Best‑Practice Checklist

Deploy Director pair with unicast VRRP (single‑hop heartbeat).

Prefer DR mode unless cross‑VLAN is required.

Configure Real Server loopback alias lo:0 with a /32 mask for the VIP.

Apply full ARP suppression on every Real Server (both all and lo namespaces).

Disable rp_filter on lo but keep it enabled on the physical interface.

Use keepalived health checks that verify application logic (HTTP_GET, TCP_CHECK with proper timeouts).

Set persistence_timeout ≤ 60 s; avoid session persistence for pure load‑balancing.

Increase ip_vs_conn_tab_bits to ≥ 18 for > 100 k concurrent connections.

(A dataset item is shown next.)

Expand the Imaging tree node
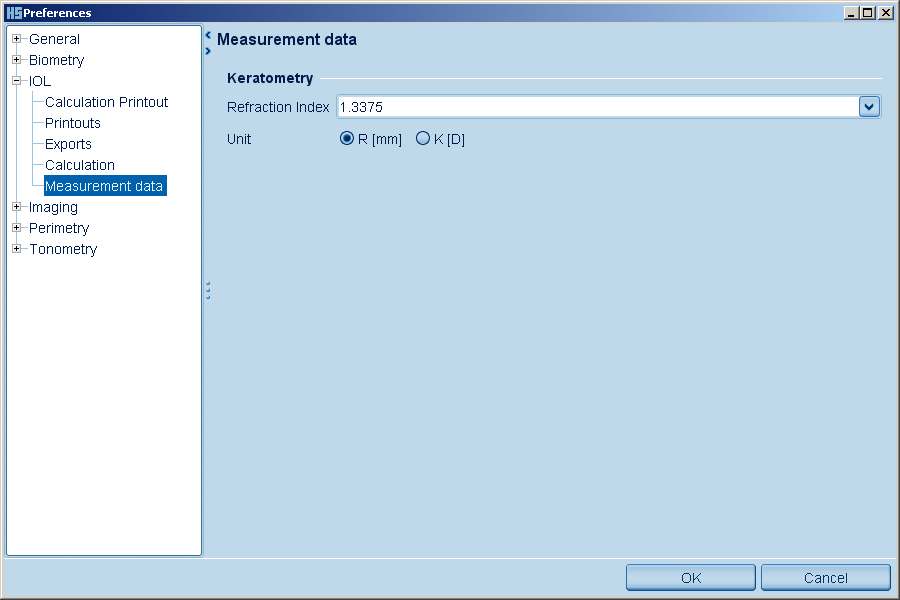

Raise nf_conntrack_max to ≥ 2 M and tune TCP timeouts according to workload.

Monitor VIP reachability, IPVS ActiveConn, Real Server health, Director CPU interrupt usage, and network throughput.

Never clear the rule set with ipvsadm -C in production; always use keepalived for versioned configuration.

Avoid FULLNAT for new projects unless cross‑VLAN is mandatory.

For latency‑sensitive services, enable NIC busy‑poll, GRO, and bind NIC interrupts to dedicated CPU cores.

When running in public clouds, verify that multicast is disabled, MAC address changes are allowed, and security groups permit VRRP (protocol 112).

Conclusion

LVS has been a reliable, kernel‑level load‑balancing solution for over two decades. Its simplicity lies in mastering the four modes, configuring ARP suppression correctly, and using keepalived for HA. By following the step‑by‑step procedures, health‑check scripts, and the checklist above, operators can build a production‑grade LVS cluster that handles tens of millions of connections with minimal latency.